Can Asia’s gambling industry weather the fuel crisis the way it rode out the pandemic?

Can Asia’s gambling industry weather the fuel crisis the way it rode out the pandemic?

Summary

The article compares the pandemic-driven boom in online gambling with the current Iran-driven fuel crisis, assessing how different parts of Asia’s gambling ecosystem will be affected. The pandemic forced channel migration from land-based to online, producing a sustained uplift in digital revenues. By contrast, the fuel crisis is a purchasing-power shock that raises travel and living costs, squeezing discretionary spending and changing travel behaviour.

The piece breaks the market into three segments: hyperlocal, mid-market inbound and ultra-premium VIPs. Hyperlocal operators are squeezed but resilient; mid-market inbound visitors are the most exposed and likely to fragment; ultra-premium players remain insulated and may even re-route from Middle East developments (eg Wynn RAK) back to Asia. The Philippines is highlighted as relatively resilient thanks to a strong domestic market and widespread online access, though aggregate revenues will still feel the pinch. Online gambling (licensed and offshore) is likely to gain marginal demand again, but not to the same scale seen during COVID. The article also flags a potential downstream risk if AI disrupts the Philippines’ BPO employment base, which could reduce gambling demand more materially.

Key Points

  • Pandemic effect: COVID forced offline gamblers online, producing a prolonged online revenue surge that rebuilt customer habits.
  • Fuel crisis mechanics: unlike the pandemic, the Iran-driven fuel shock reduces purchasing power and raises travel costs rather than forcing channel closure.

Dataset extract:
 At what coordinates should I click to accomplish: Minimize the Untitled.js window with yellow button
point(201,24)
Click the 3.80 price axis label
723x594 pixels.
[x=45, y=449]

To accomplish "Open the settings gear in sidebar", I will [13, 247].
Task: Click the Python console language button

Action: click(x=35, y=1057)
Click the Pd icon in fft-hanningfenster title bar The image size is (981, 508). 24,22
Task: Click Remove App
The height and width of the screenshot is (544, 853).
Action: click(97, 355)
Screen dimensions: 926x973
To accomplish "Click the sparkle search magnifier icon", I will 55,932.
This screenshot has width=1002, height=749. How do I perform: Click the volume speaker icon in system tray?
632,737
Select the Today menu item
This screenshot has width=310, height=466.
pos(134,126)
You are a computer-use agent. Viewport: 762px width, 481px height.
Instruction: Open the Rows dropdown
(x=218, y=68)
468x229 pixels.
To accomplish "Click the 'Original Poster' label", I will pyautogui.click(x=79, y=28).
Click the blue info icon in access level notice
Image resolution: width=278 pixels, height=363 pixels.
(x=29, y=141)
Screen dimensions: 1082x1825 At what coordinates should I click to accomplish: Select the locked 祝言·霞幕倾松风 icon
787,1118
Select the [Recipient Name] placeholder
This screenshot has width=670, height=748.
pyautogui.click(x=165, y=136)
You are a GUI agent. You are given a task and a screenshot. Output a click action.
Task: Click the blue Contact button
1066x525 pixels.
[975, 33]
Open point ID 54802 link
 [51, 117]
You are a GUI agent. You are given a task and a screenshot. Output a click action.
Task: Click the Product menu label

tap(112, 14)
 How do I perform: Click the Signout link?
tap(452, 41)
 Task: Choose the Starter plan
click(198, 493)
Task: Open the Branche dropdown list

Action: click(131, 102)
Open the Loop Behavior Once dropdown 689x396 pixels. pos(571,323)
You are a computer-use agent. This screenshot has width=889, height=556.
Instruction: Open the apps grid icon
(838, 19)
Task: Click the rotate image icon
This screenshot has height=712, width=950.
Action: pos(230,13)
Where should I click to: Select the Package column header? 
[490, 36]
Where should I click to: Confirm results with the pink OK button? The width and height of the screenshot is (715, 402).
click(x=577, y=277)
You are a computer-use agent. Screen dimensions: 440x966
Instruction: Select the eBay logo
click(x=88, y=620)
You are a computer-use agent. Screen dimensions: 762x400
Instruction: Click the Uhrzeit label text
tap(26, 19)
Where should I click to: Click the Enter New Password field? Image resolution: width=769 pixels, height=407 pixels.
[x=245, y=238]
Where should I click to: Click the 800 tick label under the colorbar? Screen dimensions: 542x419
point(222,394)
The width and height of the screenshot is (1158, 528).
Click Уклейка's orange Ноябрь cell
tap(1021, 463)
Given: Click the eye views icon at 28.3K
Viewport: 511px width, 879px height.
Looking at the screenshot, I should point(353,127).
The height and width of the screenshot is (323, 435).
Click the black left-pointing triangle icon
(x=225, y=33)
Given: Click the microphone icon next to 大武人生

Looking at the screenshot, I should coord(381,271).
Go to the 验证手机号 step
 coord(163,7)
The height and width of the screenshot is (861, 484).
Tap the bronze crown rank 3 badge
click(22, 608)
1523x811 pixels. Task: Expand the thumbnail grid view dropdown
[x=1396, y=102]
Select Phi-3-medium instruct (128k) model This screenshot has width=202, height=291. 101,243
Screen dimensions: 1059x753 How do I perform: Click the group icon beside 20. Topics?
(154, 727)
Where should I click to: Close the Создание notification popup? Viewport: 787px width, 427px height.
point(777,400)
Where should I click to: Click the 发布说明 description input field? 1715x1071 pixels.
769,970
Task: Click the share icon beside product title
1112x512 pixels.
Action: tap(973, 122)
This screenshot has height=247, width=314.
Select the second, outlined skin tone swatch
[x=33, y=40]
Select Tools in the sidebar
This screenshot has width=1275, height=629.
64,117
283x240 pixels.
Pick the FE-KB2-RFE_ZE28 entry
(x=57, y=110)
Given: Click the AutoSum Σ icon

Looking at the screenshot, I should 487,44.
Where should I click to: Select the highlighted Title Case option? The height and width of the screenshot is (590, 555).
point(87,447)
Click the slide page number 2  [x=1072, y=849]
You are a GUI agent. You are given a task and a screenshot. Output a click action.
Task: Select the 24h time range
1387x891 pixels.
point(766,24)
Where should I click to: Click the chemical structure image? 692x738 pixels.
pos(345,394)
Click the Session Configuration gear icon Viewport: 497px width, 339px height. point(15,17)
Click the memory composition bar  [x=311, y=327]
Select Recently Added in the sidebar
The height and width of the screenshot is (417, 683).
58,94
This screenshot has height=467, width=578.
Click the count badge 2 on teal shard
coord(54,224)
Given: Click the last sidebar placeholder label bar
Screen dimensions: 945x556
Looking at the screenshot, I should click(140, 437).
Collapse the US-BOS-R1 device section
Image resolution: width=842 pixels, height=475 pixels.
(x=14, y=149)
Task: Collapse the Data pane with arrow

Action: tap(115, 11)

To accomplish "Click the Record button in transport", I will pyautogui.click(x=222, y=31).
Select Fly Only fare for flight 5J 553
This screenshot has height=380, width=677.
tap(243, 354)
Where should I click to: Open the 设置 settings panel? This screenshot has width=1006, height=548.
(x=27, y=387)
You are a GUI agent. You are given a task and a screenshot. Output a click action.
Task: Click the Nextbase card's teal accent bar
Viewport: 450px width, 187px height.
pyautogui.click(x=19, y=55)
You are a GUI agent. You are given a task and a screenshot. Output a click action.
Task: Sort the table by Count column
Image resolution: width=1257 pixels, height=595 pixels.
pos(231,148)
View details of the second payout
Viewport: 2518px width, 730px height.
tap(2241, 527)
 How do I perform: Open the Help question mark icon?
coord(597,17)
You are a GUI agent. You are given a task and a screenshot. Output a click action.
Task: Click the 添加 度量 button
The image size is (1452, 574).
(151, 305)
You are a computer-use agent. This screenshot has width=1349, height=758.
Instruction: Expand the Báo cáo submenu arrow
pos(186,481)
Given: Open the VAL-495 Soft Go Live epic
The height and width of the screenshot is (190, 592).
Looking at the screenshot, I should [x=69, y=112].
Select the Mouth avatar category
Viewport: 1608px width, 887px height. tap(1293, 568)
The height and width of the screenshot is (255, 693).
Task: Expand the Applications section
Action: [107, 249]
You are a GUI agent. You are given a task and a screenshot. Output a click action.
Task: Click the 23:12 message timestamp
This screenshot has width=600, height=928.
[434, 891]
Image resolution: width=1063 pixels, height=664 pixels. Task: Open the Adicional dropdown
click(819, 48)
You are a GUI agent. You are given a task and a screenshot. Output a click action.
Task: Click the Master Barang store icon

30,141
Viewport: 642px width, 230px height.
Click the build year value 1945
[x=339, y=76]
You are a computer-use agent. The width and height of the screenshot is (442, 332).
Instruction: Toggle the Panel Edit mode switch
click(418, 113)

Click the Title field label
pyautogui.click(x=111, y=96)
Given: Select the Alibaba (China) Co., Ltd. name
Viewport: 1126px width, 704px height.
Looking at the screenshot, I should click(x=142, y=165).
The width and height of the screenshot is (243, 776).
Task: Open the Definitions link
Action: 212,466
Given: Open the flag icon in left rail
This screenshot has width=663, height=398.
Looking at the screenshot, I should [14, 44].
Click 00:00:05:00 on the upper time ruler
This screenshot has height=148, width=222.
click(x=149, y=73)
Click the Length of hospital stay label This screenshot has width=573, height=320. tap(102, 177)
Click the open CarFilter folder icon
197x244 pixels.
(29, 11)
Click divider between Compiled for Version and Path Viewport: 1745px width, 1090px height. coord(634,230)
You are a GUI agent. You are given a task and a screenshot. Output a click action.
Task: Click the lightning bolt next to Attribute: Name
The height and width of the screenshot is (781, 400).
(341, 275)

Using the information:
A: In the article on Asia's gambling industry and the fuel crisis, which three segments is the market broken into?
B: Carry on the article about Asia's gambling industry and the fuel crisis, starting right after its last key point.

Answers:
A: Hyperlocal, mid-market inbound, and ultra-premium VIPs.

B:
  • Segmented impact: hyperlocal venues remain reachable; mid-market inbound visitors are most at risk; ultra-premium VIPs are largely insulated.
  • Philippines outlook: strong local demand and widespread mobile access cushion the market, but visits, buy-ins and session lengths will fall.
  • Online advantage: lower friction and no travel costs mean online gambling may gain share again, though not necessarily to COVID levels.
  • VIP rerouting: Middle East instability could divert premium players back to established Asian destinations, offsetting mid-market losses for some resorts.
  • Broader risk: AI-driven disruption to the Philippines’ BPO sector could create a far larger, longer-term demand shock than the fuel crisis alone.

Why should I read this?

Short and blunt: if you work in Asian gaming — ops, strategy, marketing or investment — this is the pragmatic playbook you didn’t have time to write. It explains who wins, who loses and why travel-cost sensitivity (not headline inflation) is the single biggest lever right now. Read it to spot which customer segments to defend, which to woo online, and where VIP flows might unexpectedly pop up.